🤖 AI Summary
This work addresses the challenge of automatically answering open-ended questions posed by students about online instructional videos using multimodal large language models (MLLMs), aiming to enhance interactivity and learning efficacy in digital education platforms. Methodologically, we propose a hybrid fine-tuning strategy combining synthetic and real-world data, and conduct systematic benchmarking across six state-of-the-art MLLMs. We introduce EduVidQA—the first long-form generative dataset for instructional video question answering—comprising 5,252 high-quality Q&A pairs, along with a student-preference-driven qualitative evaluation framework. Results show that synthetic data substantially improves models’ capacity for generating lengthy, coherent answers; however, the task remains highly challenging, with existing MLLMs exhibiting notable deficiencies in factual consistency, pedagogical appropriateness, and structural completeness. This work establishes a new benchmark, dataset, and evaluation paradigm for educational NLP.
📝 Abstract
As digital platforms redefine educational paradigms, ensuring interactivity remains vital for effective learning. This paper explores using Multimodal Large Language Models (MLLMs) to automatically respond to student questions from online lectures - a novel question answering task of real world significance. We introduce the EduVidQA Dataset with 5252 question-answer pairs (both synthetic and real-world) from 296 computer science videos covering diverse topics and difficulty levels. To understand the needs of the dataset and task evaluation, we empirically study the qualitative preferences of students, which we provide as an important contribution to this line of work.
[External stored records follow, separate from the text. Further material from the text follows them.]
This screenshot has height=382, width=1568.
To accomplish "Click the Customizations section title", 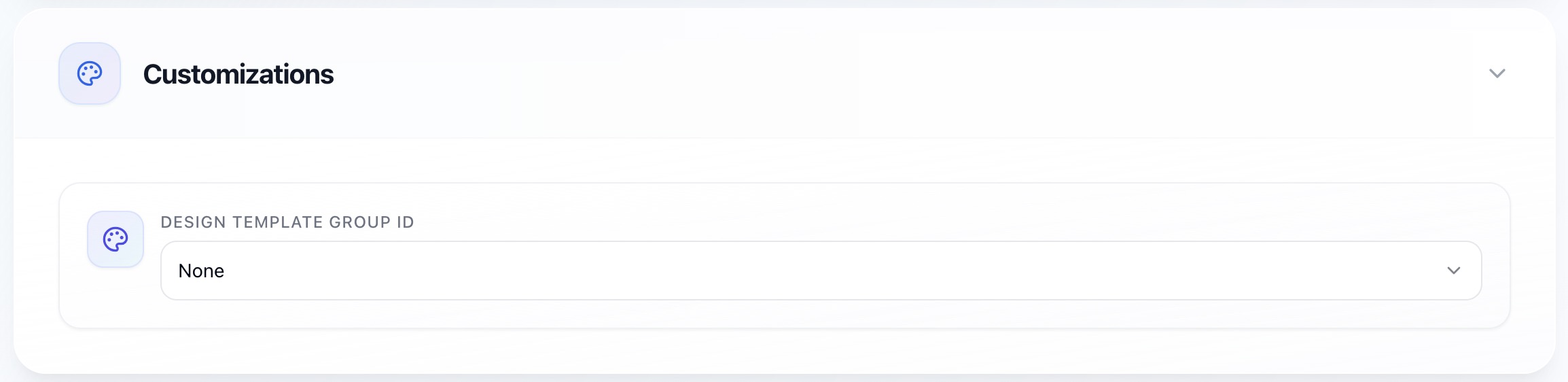I will [238, 74].
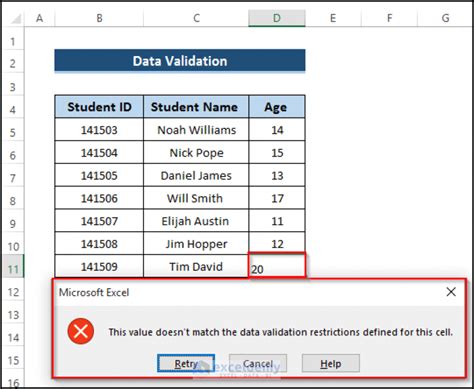Click the Cancel button in dialog
Image resolution: width=474 pixels, height=389 pixels.
(x=258, y=363)
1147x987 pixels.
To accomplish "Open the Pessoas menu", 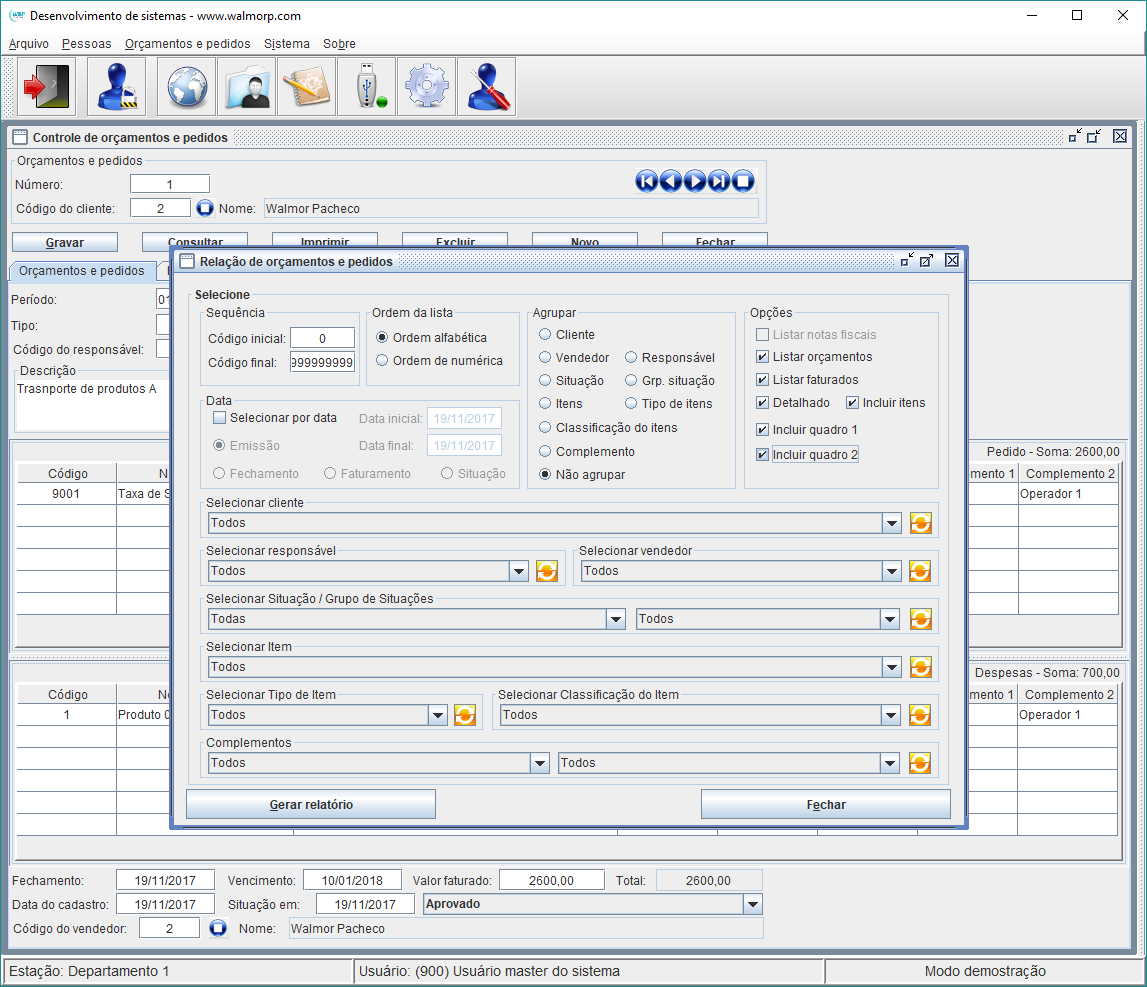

Our benchmarking experiments consist of 6 state-of-the-art MLLMs, through which we study the effectiveness of our synthetic data for finetuning, as well as showing the challenging nature of the task. We evaluate the models using both text-based and qualitative metrics, thus showing a nuanced perspective of the models' performance, which is paramount to future work. This work not only sets a benchmark for this important problem, but also opens exciting avenues for future research in the field of Natural Language Processing for Education.